[Records from a data collection]
========================================================================

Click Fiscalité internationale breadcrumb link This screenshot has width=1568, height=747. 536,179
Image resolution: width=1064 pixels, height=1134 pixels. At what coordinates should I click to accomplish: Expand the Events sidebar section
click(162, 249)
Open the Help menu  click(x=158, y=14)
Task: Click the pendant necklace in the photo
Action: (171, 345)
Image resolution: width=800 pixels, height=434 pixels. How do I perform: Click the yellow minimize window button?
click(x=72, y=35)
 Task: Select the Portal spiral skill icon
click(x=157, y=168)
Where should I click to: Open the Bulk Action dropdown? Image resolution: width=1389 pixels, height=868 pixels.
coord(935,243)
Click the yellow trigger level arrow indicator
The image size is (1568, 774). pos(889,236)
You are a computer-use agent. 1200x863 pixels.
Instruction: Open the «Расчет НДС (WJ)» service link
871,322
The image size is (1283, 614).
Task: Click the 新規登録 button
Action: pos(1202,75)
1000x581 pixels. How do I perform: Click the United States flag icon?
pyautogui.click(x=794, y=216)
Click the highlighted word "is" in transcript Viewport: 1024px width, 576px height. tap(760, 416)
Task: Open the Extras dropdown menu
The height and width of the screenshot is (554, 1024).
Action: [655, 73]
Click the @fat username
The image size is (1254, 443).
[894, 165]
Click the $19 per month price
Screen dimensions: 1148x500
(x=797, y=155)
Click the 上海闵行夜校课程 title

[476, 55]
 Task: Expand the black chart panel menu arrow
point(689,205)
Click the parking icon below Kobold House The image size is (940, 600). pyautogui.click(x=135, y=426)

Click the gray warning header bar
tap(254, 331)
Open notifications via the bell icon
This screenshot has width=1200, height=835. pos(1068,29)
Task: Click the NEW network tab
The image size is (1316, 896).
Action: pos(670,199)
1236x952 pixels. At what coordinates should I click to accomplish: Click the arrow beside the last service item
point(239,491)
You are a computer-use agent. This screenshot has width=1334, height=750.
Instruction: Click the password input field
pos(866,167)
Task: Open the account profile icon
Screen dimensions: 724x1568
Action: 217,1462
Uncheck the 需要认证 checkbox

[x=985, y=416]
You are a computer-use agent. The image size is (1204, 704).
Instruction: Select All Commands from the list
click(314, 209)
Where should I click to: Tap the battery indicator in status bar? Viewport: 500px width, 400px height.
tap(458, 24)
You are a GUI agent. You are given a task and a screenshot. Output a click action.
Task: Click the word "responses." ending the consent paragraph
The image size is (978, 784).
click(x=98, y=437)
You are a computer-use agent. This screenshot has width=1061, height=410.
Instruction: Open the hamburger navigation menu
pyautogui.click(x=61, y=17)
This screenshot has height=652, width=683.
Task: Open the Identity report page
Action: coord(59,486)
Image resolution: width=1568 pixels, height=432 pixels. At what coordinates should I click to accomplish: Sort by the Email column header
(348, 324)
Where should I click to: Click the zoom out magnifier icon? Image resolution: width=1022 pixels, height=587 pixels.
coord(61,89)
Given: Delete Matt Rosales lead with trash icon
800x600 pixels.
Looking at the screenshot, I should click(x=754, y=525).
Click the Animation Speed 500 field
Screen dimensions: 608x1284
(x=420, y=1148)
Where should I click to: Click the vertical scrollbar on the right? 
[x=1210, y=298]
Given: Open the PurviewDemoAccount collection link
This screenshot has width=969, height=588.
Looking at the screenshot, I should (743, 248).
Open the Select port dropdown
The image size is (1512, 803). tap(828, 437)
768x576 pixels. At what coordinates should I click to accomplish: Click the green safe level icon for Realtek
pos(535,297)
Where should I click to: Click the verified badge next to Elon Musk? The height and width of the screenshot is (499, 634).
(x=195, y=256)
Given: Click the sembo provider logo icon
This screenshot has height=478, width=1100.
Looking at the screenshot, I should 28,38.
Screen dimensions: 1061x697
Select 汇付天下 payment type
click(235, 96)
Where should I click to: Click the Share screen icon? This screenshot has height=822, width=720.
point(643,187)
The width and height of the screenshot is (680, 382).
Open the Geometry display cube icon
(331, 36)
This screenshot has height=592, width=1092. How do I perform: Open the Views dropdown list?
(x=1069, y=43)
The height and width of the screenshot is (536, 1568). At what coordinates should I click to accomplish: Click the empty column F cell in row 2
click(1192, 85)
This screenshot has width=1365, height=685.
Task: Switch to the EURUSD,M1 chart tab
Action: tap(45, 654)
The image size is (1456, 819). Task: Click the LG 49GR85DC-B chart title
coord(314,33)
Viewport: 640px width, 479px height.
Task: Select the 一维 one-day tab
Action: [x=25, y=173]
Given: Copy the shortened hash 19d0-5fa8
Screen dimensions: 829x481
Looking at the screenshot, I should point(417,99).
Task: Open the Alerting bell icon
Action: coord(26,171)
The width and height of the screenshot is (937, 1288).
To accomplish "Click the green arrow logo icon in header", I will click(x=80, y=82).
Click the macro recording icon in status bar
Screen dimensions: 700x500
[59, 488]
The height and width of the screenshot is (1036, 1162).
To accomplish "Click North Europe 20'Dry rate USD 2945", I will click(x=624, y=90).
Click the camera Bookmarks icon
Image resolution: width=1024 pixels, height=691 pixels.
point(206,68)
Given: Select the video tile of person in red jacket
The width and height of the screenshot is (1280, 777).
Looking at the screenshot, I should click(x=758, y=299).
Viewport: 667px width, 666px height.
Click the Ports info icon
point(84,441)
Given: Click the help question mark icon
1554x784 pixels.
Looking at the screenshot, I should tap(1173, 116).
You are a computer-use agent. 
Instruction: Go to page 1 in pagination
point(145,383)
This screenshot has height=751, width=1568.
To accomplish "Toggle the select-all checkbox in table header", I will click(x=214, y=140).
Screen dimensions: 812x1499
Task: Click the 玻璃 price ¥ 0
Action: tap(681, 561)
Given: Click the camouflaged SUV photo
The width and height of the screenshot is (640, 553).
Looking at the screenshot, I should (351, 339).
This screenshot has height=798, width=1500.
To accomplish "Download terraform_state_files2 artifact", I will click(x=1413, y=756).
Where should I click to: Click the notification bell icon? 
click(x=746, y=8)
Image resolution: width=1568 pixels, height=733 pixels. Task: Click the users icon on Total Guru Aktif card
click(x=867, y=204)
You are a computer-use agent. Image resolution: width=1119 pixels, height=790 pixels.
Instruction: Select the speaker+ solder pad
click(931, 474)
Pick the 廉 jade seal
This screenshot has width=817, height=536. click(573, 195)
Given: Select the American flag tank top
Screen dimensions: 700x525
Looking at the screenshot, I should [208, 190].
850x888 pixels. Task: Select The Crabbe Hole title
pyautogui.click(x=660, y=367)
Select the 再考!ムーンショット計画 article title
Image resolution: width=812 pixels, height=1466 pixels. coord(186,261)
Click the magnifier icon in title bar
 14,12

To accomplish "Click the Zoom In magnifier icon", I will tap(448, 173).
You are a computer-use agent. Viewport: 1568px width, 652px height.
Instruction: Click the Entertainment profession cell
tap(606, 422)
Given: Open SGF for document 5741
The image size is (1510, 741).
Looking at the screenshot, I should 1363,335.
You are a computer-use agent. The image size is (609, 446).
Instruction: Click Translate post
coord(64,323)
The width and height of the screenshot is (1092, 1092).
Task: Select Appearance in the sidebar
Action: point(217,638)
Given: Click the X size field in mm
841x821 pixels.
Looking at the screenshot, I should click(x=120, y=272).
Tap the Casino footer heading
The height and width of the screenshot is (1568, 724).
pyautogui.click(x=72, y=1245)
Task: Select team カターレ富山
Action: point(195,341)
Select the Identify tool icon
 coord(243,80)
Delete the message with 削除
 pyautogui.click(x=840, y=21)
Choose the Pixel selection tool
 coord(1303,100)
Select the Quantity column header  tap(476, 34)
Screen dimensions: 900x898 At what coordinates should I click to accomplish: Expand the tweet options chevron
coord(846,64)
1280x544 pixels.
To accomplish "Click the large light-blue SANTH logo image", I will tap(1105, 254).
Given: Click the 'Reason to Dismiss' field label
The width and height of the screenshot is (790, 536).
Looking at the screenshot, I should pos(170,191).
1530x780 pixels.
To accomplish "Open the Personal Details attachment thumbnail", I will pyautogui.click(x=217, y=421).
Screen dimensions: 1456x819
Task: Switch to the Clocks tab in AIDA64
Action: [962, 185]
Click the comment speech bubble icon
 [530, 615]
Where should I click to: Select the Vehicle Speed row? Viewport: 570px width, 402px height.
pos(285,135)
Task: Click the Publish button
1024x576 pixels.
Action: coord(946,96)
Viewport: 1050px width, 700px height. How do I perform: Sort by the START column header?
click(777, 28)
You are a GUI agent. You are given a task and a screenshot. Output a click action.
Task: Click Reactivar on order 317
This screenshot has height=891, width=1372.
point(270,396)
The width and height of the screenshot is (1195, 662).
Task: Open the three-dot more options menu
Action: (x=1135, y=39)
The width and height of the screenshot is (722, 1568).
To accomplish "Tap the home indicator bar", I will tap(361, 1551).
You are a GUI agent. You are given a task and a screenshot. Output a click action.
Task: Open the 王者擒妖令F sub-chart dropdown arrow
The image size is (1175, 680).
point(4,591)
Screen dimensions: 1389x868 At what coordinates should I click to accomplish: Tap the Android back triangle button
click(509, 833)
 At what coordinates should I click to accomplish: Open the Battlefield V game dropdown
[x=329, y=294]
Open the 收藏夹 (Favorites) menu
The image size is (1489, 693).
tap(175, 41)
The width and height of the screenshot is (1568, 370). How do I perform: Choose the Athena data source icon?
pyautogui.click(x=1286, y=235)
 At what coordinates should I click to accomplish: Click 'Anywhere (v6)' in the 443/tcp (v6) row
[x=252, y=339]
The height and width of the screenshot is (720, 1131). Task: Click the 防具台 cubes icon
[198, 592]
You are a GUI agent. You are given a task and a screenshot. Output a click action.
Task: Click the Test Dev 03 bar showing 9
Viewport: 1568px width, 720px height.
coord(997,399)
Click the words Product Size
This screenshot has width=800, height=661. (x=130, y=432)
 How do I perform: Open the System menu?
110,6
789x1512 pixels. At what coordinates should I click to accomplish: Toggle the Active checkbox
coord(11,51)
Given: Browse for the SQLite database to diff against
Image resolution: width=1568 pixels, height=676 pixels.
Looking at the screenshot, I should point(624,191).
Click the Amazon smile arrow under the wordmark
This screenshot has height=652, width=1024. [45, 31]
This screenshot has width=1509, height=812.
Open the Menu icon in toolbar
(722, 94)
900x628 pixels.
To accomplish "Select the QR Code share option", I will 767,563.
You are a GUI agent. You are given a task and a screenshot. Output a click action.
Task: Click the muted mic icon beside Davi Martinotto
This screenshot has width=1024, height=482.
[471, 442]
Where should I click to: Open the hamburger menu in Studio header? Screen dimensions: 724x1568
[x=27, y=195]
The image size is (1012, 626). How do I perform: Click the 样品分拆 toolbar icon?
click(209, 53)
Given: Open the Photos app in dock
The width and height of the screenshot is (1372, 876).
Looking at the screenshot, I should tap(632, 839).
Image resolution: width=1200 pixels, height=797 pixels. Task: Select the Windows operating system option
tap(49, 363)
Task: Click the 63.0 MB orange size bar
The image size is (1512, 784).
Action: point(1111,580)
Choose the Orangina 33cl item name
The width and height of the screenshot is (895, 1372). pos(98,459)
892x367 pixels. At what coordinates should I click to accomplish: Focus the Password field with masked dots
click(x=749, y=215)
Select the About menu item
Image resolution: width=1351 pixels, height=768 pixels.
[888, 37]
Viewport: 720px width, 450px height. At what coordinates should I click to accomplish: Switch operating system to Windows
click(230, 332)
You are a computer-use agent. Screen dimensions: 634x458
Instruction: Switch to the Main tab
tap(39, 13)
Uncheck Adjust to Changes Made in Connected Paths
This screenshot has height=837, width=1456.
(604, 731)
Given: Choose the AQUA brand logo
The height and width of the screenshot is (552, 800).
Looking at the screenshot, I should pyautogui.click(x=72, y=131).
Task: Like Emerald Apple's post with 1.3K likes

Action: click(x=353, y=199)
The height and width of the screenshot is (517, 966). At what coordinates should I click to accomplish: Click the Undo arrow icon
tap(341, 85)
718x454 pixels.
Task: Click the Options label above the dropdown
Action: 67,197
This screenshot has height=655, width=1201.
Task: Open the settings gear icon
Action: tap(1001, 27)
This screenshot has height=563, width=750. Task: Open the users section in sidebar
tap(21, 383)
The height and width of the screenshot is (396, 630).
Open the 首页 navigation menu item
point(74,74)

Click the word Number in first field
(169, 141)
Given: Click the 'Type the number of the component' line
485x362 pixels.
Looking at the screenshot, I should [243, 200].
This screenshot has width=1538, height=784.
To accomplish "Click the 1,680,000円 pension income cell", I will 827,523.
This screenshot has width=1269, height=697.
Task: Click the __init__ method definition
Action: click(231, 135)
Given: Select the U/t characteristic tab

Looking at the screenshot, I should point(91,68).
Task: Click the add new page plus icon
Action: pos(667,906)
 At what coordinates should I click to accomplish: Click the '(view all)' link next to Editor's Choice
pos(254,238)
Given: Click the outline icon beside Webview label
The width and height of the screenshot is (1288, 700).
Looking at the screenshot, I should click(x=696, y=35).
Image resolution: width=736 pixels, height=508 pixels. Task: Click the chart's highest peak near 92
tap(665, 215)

========================================================================

● What the task requires: Look above for the line holding "Pick the 廉 jade seal" and the line holding "1280x544 pixels.". Retype both, and every line between them, word for word and nothing else.

● Written reply:
Pick the 廉 jade seal
This screenshot has width=817, height=536. click(573, 195)
Given: Select the American flag tank top
Screen dimensions: 700x525
Looking at the screenshot, I should [208, 190].
850x888 pixels. Task: Select The Crabbe Hole title
pyautogui.click(x=660, y=367)
Select the 再考!ムーンショット計画 article title
Image resolution: width=812 pixels, height=1466 pixels. coord(186,261)
Click the magnifier icon in title bar
 14,12

To accomplish "Click the Zoom In magnifier icon", I will tap(448, 173).
You are a computer-use agent. Viewport: 1568px width, 652px height.
Instruction: Click the Entertainment profession cell
tap(606, 422)
Given: Open SGF for document 5741
The image size is (1510, 741).
Looking at the screenshot, I should 1363,335.
You are a computer-use agent. The image size is (609, 446).
Instruction: Click Translate post
coord(64,323)
The width and height of the screenshot is (1092, 1092).
Task: Select Appearance in the sidebar
Action: point(217,638)
Given: Click the X size field in mm
841x821 pixels.
Looking at the screenshot, I should click(x=120, y=272).
Tap the Casino footer heading
The height and width of the screenshot is (1568, 724).
pyautogui.click(x=72, y=1245)
Task: Select team カターレ富山
Action: point(195,341)
Select the Identify tool icon
 coord(243,80)
Delete the message with 削除
 pyautogui.click(x=840, y=21)
Choose the Pixel selection tool
 coord(1303,100)
Select the Quantity column header  tap(476, 34)
Screen dimensions: 900x898 At what coordinates should I click to accomplish: Expand the tweet options chevron
coord(846,64)
1280x544 pixels.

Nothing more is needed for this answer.